To Check whether R is Transitive: The relation R in the set A is transitive if (a_1, a_2) ∈ R and (a_2, a_3) ∈ R implies that (a_1, a_3) ∈ R, for all a_1, a_2, a_3 ∈ A

In this case, we see that (1, 3) ∈ R and also (3, 8) ∈ R but (1, 8) ∉ R

∴ R is not Transitive

∴ R is neither reflexive nor symmetric nor transitive.

iii. Relation R in the set A = {1, 2, 3, 4, 5, 6} as R = {(x, y) : y is divisible by x}

To Check whether R is Reflexive: The relation R in the set A is reflexive if (a, a) ∈ R, for every a ∈ A.

As we know, every element x is divisible by itself i.e. x. In otherwords, (x, x) ∈ R

∴ R is Reflexive

To Check whether R is Symmetric: The relation R in the set A is symmetric if (a_1, a_2) ∈ R implies that (a_2, a_1) ∈ R, for all a_1, a_2 ∈ A

In this case, we can see that 6 is divisible by 3. However, 3 is not divisible by 6. In otherwords, (3, 6) ∈ R but (6, 3) ∉ R.

∴ R is not Symmetric

To Check whether R is Transitive: The relation R in the set A is transitive if (a_1, a_2) ∈ R and (a_2, a_3) ∈ R implies that (a_1, a_3) ∈ R, for all a_1, a_2, a_3 ∈ A

Here we see that (1, 3) ∈ R as 3 is divisible by 1. Also, (3, 6) ∈ R as 6 is divisible by 3. Also we see that 6 is divisible by 1 i.e. (1, 6) ∈ R

∴ R is Transitive

∴ R is both reflexive and transitive but not symmetric.

iv.
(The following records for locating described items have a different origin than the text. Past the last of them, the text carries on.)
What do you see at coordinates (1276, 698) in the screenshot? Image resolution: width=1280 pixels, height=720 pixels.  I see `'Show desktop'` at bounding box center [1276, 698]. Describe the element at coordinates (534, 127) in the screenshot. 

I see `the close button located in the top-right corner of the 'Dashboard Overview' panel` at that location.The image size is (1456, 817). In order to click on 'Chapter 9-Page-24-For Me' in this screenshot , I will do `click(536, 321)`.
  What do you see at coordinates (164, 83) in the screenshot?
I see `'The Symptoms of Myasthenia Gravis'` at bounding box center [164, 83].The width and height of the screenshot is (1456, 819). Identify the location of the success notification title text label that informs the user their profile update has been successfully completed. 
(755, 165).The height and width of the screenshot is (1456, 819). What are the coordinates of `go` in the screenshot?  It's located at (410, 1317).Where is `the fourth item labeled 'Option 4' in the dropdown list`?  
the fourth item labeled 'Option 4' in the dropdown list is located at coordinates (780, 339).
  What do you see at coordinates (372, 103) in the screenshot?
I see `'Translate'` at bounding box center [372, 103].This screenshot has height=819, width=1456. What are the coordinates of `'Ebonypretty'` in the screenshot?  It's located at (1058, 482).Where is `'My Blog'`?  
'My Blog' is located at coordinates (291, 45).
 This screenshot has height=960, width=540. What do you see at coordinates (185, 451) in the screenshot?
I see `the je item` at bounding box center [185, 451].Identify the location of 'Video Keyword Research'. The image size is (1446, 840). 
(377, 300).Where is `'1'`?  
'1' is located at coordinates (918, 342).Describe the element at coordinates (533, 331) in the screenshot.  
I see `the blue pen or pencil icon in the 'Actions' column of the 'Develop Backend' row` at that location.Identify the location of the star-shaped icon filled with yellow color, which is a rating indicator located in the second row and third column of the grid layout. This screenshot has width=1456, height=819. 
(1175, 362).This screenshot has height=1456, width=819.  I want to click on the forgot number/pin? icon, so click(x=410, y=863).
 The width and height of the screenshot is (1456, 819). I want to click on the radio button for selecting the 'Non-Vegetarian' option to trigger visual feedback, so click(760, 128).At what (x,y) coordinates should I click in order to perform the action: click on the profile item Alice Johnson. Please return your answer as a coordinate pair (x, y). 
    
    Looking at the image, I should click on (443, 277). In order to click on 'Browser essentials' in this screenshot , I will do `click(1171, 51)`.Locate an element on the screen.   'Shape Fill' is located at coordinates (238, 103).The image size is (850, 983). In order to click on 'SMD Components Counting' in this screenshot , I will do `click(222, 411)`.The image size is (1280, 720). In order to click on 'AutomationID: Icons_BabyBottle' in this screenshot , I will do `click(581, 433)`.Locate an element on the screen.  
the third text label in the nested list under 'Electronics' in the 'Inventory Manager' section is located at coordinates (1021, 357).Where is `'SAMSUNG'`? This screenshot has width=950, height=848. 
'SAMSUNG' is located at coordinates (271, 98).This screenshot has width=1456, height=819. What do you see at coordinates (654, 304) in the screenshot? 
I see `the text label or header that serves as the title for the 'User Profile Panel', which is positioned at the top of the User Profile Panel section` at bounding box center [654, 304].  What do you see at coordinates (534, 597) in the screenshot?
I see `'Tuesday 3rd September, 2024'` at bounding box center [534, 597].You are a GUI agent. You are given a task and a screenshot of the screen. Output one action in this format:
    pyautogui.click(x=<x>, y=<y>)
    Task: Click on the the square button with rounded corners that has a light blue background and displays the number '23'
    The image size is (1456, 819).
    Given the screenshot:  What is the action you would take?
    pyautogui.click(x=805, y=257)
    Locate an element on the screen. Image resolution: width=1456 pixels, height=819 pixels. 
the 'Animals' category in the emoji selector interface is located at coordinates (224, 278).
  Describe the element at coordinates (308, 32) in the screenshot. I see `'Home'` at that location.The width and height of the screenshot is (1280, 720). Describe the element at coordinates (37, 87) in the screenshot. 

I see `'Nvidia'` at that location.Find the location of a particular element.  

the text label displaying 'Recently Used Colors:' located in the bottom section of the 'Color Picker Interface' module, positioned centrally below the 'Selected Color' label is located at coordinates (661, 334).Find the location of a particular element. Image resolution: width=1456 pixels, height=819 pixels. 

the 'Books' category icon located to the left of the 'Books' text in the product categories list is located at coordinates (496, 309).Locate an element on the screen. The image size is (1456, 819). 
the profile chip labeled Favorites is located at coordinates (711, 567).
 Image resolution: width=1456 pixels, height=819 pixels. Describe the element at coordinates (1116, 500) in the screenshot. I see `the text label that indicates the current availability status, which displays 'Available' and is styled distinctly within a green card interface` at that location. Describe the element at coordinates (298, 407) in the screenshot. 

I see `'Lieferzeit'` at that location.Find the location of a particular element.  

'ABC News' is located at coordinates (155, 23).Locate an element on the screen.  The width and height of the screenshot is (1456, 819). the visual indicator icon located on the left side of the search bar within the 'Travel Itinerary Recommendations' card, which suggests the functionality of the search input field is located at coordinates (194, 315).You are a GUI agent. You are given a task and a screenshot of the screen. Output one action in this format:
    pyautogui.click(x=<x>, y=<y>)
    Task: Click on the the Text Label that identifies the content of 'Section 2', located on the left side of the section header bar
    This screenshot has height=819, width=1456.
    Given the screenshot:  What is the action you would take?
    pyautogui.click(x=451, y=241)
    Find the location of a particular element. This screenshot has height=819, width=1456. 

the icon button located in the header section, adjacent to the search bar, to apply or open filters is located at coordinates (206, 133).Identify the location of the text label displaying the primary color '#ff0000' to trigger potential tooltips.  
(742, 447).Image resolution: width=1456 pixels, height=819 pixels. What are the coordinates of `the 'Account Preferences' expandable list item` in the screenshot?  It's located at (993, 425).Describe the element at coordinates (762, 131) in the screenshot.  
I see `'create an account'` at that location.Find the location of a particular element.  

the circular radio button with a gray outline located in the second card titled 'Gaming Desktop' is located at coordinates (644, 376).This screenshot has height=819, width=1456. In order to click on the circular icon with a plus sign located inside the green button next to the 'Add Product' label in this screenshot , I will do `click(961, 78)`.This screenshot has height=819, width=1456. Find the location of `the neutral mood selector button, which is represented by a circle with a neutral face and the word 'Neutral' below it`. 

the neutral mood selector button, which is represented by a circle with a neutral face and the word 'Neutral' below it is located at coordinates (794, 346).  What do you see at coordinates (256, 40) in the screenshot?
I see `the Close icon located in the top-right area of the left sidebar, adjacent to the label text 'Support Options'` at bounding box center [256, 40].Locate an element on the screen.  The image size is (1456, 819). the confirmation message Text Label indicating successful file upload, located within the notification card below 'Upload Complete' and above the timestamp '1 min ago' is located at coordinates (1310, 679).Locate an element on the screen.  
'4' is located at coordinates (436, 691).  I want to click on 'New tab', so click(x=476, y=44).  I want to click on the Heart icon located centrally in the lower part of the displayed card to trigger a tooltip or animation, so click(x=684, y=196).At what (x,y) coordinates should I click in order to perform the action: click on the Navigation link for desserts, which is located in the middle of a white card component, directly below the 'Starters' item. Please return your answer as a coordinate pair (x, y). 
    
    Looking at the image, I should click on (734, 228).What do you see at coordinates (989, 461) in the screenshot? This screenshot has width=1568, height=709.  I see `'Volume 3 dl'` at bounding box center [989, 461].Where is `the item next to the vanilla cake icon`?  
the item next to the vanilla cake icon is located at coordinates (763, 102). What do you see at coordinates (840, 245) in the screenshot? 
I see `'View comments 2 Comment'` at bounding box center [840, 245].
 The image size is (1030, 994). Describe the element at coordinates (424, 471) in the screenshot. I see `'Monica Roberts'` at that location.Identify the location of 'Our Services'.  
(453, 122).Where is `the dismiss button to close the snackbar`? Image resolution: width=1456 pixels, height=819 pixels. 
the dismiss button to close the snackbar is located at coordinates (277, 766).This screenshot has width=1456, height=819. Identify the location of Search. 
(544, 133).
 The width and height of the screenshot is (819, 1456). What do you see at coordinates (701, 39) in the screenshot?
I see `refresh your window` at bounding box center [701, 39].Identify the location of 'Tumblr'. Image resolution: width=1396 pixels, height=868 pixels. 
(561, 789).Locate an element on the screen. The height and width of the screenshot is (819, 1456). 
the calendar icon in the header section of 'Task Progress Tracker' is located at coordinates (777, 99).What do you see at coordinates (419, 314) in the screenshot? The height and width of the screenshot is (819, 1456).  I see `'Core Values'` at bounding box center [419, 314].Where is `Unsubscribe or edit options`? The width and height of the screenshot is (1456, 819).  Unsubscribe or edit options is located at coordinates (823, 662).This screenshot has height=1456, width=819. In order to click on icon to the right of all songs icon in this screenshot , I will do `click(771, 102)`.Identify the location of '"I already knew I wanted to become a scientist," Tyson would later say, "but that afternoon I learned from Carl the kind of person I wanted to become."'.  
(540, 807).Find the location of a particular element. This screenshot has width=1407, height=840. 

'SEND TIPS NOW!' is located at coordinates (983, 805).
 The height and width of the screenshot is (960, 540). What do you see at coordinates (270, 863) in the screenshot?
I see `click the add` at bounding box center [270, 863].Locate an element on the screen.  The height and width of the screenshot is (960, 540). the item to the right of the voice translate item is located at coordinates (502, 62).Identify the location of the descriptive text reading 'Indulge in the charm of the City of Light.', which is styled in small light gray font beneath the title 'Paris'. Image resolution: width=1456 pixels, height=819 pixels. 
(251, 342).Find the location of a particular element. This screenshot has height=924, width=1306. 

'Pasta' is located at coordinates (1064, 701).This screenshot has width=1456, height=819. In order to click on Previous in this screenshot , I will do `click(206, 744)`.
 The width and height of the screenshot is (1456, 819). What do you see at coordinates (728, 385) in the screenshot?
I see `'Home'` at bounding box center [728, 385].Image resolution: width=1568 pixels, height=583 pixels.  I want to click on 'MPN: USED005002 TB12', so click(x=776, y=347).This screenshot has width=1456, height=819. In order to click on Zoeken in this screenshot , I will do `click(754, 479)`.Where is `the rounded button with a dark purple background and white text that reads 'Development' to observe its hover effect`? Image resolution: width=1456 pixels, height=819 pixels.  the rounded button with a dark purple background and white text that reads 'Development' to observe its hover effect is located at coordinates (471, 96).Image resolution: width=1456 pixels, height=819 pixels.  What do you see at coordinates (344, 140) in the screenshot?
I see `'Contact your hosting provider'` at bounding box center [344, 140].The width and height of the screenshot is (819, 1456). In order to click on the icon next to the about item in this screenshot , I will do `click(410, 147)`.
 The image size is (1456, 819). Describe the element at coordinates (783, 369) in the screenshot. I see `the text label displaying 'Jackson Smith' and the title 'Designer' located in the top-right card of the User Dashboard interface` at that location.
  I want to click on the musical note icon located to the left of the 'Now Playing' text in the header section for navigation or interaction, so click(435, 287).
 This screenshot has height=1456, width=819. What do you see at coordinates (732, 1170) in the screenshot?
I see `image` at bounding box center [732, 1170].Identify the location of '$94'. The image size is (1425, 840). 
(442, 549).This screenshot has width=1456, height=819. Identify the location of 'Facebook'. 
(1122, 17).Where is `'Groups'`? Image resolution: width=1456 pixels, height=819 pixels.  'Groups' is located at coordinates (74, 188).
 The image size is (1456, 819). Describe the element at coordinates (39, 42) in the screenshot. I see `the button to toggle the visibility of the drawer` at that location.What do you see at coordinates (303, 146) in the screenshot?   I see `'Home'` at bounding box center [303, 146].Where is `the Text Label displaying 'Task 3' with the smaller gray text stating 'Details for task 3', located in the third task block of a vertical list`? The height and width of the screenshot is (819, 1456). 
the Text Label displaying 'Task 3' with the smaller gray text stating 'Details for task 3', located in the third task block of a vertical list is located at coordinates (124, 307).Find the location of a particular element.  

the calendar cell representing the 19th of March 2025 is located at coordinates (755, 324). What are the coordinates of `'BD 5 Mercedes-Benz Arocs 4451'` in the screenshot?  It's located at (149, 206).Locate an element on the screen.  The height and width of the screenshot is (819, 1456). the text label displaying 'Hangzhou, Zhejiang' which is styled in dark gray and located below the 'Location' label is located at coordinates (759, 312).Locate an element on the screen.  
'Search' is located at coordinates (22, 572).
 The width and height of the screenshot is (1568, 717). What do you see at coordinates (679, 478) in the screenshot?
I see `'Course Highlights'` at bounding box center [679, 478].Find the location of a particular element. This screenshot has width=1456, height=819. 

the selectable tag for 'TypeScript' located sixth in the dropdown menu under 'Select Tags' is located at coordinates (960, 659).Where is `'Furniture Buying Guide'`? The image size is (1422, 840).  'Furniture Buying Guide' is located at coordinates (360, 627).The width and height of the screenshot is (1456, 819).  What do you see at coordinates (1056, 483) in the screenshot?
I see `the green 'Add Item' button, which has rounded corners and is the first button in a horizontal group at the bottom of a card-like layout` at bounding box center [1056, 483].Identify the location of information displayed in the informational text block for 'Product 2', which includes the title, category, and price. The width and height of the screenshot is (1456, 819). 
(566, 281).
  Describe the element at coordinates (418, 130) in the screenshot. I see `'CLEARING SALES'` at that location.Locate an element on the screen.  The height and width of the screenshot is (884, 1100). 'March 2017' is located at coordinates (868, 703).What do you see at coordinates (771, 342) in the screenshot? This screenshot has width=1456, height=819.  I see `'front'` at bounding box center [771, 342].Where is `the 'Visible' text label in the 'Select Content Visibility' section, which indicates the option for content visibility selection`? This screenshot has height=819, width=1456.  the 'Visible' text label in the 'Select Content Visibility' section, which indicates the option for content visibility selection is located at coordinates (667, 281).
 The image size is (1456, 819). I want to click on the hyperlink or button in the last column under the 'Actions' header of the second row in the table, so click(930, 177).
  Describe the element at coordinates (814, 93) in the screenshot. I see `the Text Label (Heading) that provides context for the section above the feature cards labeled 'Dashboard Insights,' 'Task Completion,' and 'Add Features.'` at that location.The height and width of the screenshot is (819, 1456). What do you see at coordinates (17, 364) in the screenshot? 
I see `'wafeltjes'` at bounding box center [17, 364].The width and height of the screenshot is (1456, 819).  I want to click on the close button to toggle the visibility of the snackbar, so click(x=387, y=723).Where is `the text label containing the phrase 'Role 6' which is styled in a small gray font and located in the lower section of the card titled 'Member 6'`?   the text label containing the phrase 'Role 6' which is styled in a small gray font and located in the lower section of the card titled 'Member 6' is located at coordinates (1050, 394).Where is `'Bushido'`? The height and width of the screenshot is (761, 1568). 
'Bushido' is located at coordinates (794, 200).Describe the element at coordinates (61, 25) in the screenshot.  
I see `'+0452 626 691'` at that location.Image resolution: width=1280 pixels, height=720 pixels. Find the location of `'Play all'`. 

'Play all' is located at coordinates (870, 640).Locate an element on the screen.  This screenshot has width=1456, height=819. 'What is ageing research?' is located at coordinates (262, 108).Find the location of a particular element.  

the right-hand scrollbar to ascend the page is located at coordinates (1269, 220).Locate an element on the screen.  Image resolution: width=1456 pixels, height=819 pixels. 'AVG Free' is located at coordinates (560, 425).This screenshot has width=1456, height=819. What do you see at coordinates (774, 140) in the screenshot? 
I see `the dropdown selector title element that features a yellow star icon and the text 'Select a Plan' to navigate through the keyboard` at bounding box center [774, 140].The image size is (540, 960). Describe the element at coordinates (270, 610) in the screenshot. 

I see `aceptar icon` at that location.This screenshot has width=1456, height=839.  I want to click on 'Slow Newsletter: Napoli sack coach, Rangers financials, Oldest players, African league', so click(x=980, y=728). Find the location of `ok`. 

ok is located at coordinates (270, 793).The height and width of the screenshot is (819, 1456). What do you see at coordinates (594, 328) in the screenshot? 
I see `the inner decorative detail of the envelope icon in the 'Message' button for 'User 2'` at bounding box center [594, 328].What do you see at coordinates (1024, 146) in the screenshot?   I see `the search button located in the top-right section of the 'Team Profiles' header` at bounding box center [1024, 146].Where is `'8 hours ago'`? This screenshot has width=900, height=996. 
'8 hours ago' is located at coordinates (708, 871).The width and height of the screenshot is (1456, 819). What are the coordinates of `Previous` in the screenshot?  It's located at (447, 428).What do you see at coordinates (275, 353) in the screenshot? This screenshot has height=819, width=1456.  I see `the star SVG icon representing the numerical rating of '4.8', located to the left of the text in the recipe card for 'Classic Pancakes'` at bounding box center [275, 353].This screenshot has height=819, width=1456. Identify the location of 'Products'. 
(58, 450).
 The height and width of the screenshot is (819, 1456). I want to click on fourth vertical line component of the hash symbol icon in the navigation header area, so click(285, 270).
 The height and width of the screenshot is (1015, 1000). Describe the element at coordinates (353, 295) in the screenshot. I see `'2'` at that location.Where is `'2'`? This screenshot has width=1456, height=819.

Relation R in the set Z of all integers defined as R = {(x, y) : x – y is an integer}

To Check whether R is Reflexive: The relation R in the set A is reflexive if (a, a) ∈ R, for every a ∈ A.

In this case, for any element x, {x - x = 0}. As 0 is also an integer, this property is true for every element x ∈ Z. In otherwords, (x, x) ∈ R

∴ R is Reflexive

If {x - y = k}, where k is an integer.

Now, {y - x = -(x - y) = -k}. If k is an integer, then -k is also an integer. So, we see that if (x, y) ∈ R then (y, x) ∈ R.

∴ R is Symmetric

Here we see that if {(x - y)} is an integer and {(y - z)} is another integer, then {(x - z) = (x - y) + (y - z)} is also an integer, as sum of two integers is integer. So, we can say that if (x, y) ∈ R and (y, z) ∈ R then (x, z) ∈ R.

∴ R is Transitive

∴ R is reflexive, symmetric as well as transitive.

v (a). R = {(x, y) : x and y work at the same place}

In this case, if x is working at a given place, then the same person x is also working at the same place. So, clearly (x, x) ∈ R.

∴ R is Reflexive

If x and y are working at a given place, then it implies that y and x are also working at the same place. So, we can say that if (x, y) ∈ R then (y, x) ∈ R

∴ R is Symmetric

If x and y are working at the given place and also y and z are working at that place, then it implies that both x and z are also working at the same place. In otherwords, if (x, y) ∈ R, (y, z) ∈ R then (x, y) ∈ R.

∴ R is Transitive

∴ R is reflexive, symmetric as well as transitive.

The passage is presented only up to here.